Stored records
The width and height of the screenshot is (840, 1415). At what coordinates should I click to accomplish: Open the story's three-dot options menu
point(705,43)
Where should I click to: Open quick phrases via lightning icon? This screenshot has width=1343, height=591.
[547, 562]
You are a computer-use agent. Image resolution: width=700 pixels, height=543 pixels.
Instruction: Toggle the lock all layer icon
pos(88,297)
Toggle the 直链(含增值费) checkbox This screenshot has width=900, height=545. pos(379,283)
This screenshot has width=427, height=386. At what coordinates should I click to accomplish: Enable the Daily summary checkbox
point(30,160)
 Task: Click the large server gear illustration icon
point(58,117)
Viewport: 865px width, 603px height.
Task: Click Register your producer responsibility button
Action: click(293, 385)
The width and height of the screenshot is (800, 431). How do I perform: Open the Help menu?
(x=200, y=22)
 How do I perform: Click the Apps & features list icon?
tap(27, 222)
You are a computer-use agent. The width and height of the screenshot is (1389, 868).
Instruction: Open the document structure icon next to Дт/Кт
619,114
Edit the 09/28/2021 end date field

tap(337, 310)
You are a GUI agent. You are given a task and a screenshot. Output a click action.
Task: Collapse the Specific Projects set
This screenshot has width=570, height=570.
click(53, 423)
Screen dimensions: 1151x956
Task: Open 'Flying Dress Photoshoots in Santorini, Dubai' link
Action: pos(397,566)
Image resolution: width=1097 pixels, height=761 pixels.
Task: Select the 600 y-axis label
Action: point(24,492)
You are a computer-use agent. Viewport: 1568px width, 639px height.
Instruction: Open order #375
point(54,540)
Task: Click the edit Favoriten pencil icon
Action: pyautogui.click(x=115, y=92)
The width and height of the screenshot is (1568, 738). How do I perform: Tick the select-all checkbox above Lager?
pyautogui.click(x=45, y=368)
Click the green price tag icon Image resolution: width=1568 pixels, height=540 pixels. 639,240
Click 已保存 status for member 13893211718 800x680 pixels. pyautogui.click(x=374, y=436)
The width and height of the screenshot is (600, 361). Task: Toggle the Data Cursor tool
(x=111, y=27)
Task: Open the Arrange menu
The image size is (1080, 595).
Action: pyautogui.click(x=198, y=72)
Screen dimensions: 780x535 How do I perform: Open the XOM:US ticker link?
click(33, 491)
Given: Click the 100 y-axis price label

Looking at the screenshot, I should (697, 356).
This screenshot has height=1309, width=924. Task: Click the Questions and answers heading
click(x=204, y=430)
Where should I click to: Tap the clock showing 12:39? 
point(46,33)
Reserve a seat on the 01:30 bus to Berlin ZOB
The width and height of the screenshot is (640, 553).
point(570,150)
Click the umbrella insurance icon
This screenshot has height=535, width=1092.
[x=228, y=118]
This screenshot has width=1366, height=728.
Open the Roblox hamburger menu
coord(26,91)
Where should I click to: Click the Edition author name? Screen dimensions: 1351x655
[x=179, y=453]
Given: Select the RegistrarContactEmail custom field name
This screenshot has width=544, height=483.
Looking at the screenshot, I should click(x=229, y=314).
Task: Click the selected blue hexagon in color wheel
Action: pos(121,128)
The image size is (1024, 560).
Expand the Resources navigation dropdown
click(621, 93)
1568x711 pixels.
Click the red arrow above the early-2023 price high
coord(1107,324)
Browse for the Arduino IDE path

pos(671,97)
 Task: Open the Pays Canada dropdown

ACTIVITY: Whenever the word "computer" appears in a line above, copy that line.

YOUR SOLUTION:
You are a computer-use agent. Image resolution: width=700 pixels, height=543 pixels.
You are a computer-use agent. The width and height of the screenshot is (1389, 868).
You are a computer-use agent. Viewport: 1568px width, 639px height.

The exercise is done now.